▶ [EXERCISE BRIEF]
Collect every line below that contains the word "width". Case counts, so match capital and lowercase letters as given.

:: DATA SUPPLIED

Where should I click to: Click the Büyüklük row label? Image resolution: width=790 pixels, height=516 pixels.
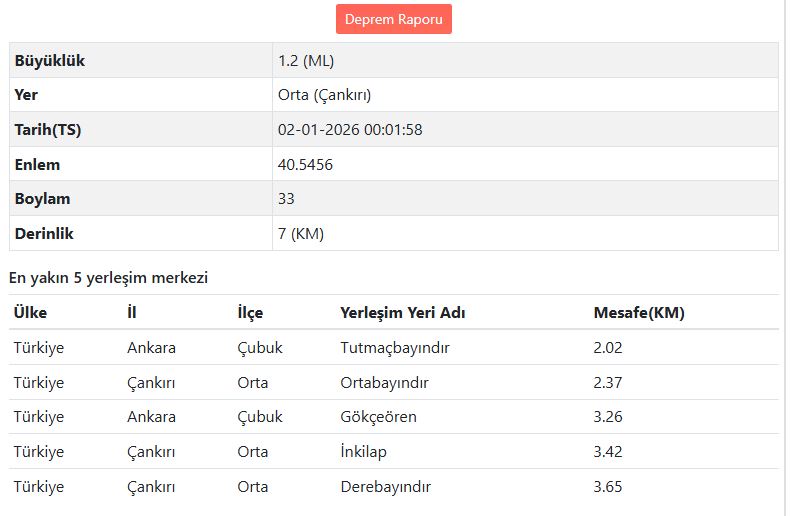point(50,61)

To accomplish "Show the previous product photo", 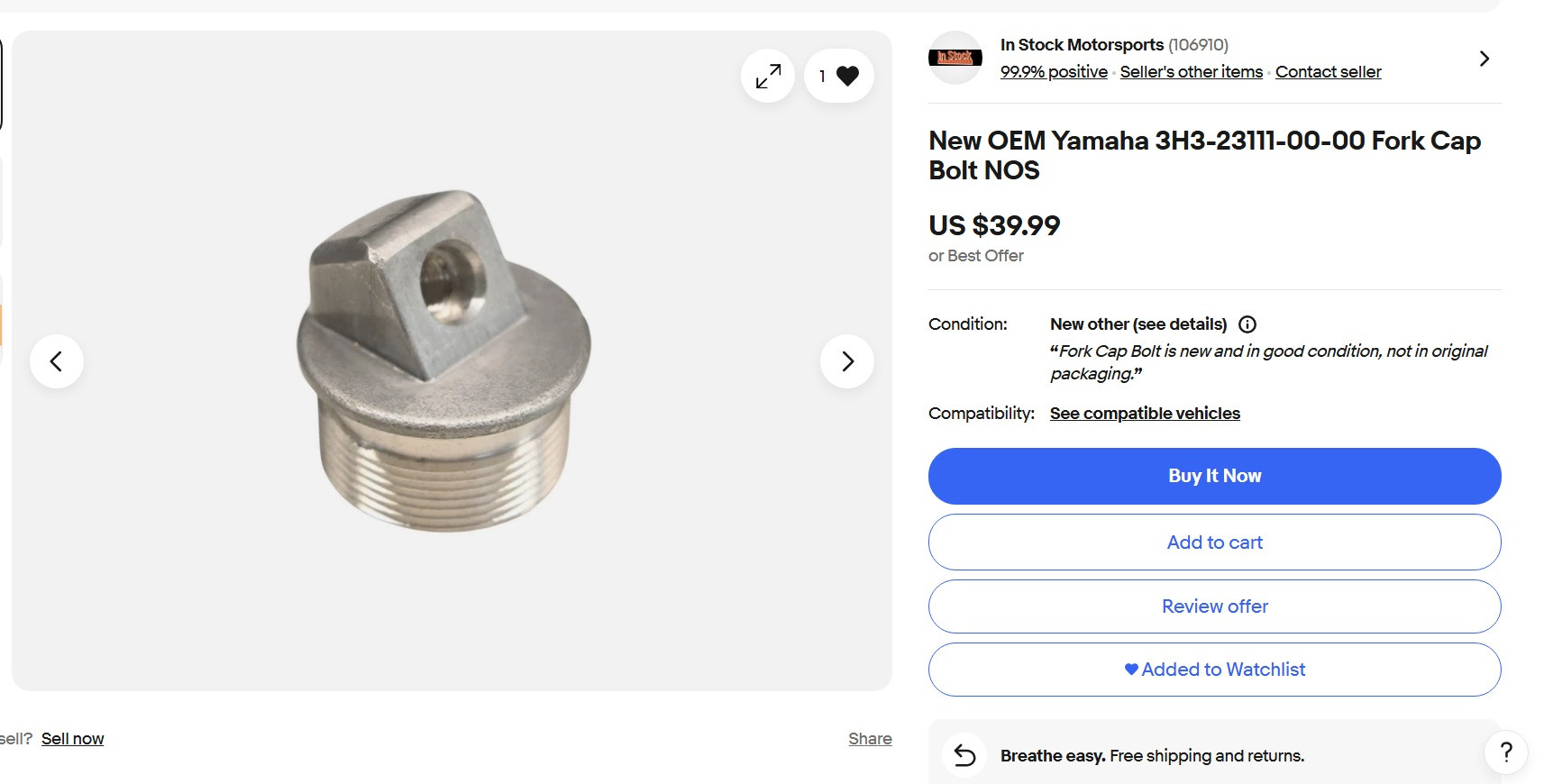I will (57, 360).
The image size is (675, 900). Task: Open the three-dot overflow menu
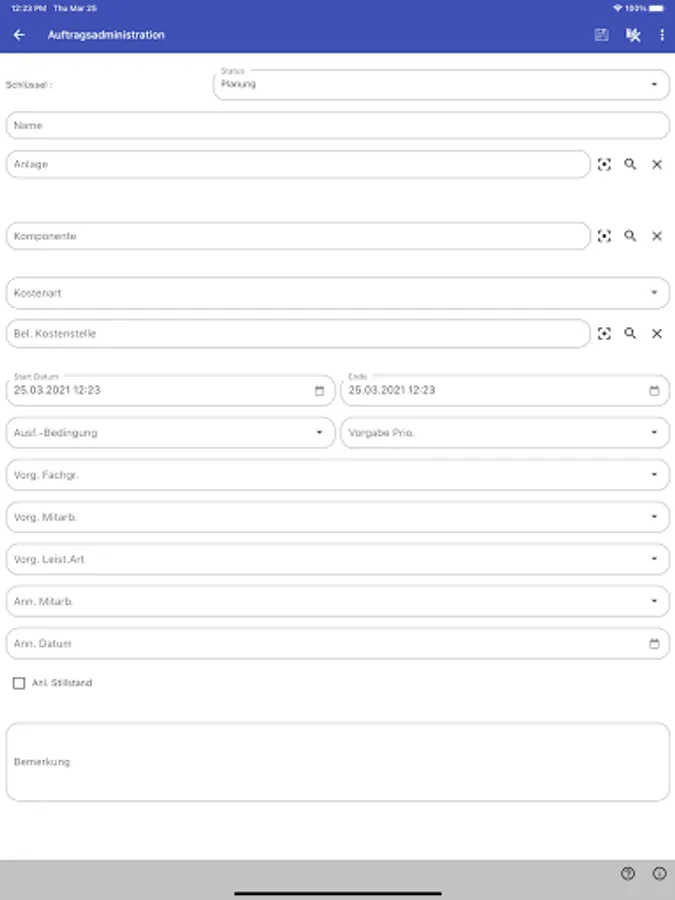[x=661, y=35]
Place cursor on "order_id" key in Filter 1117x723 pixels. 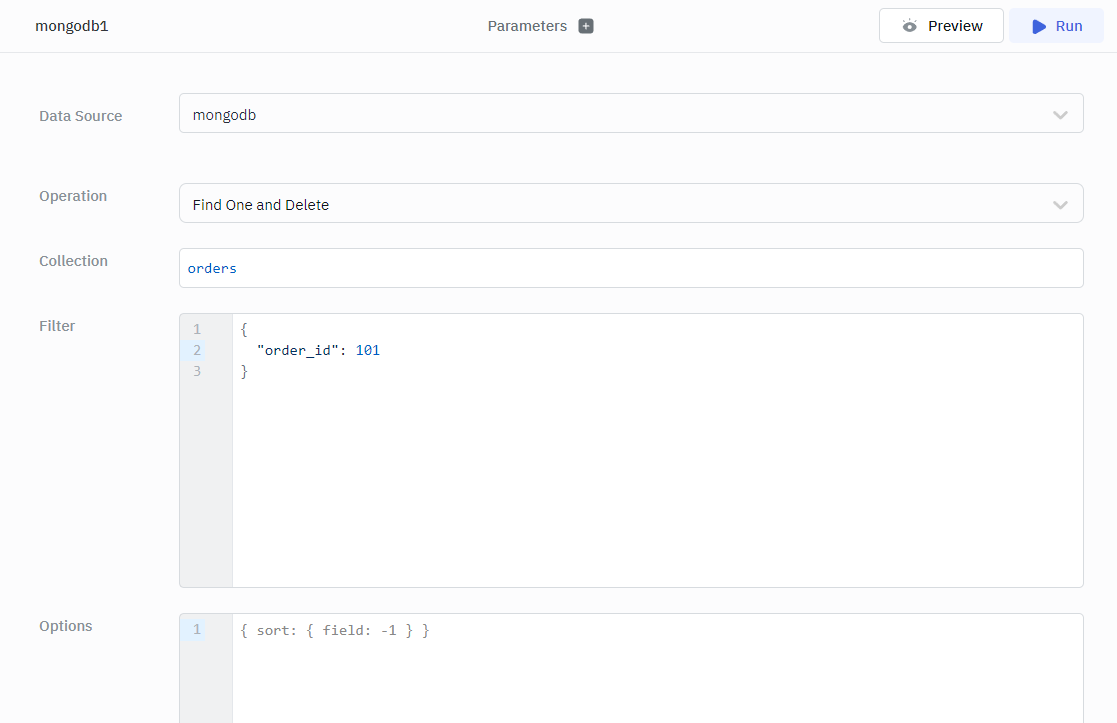point(300,350)
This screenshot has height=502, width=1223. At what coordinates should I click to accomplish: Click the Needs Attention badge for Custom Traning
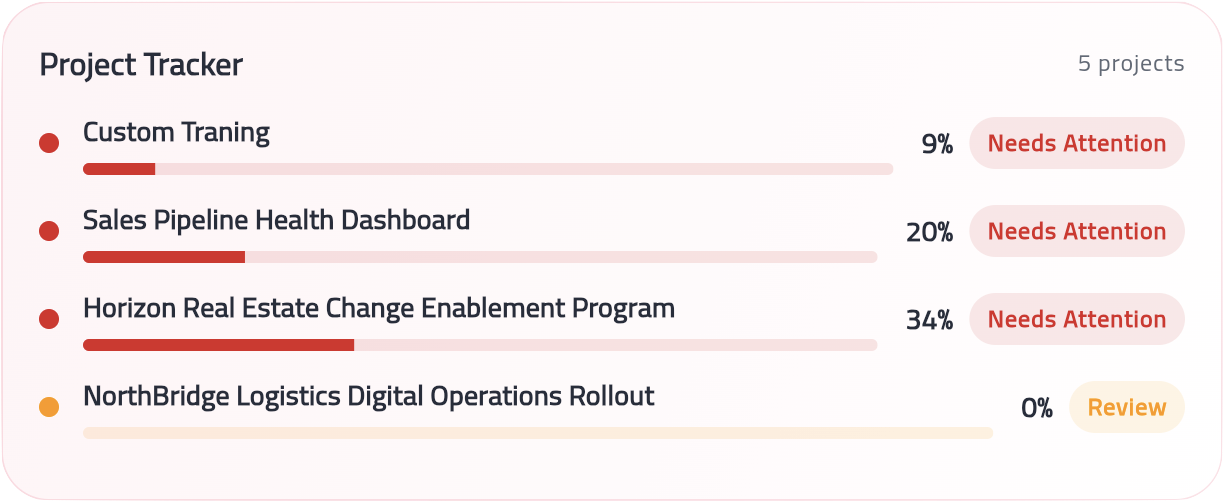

::::

▶ [TASK RESPONSE]
Where should I click to: Click the Büyüklük row label? Image resolution: width=790 pixels, height=516 pixels.
This screenshot has height=502, width=1223. At what coordinates should I click to accomplish: Click the Needs Attention badge for Custom Traning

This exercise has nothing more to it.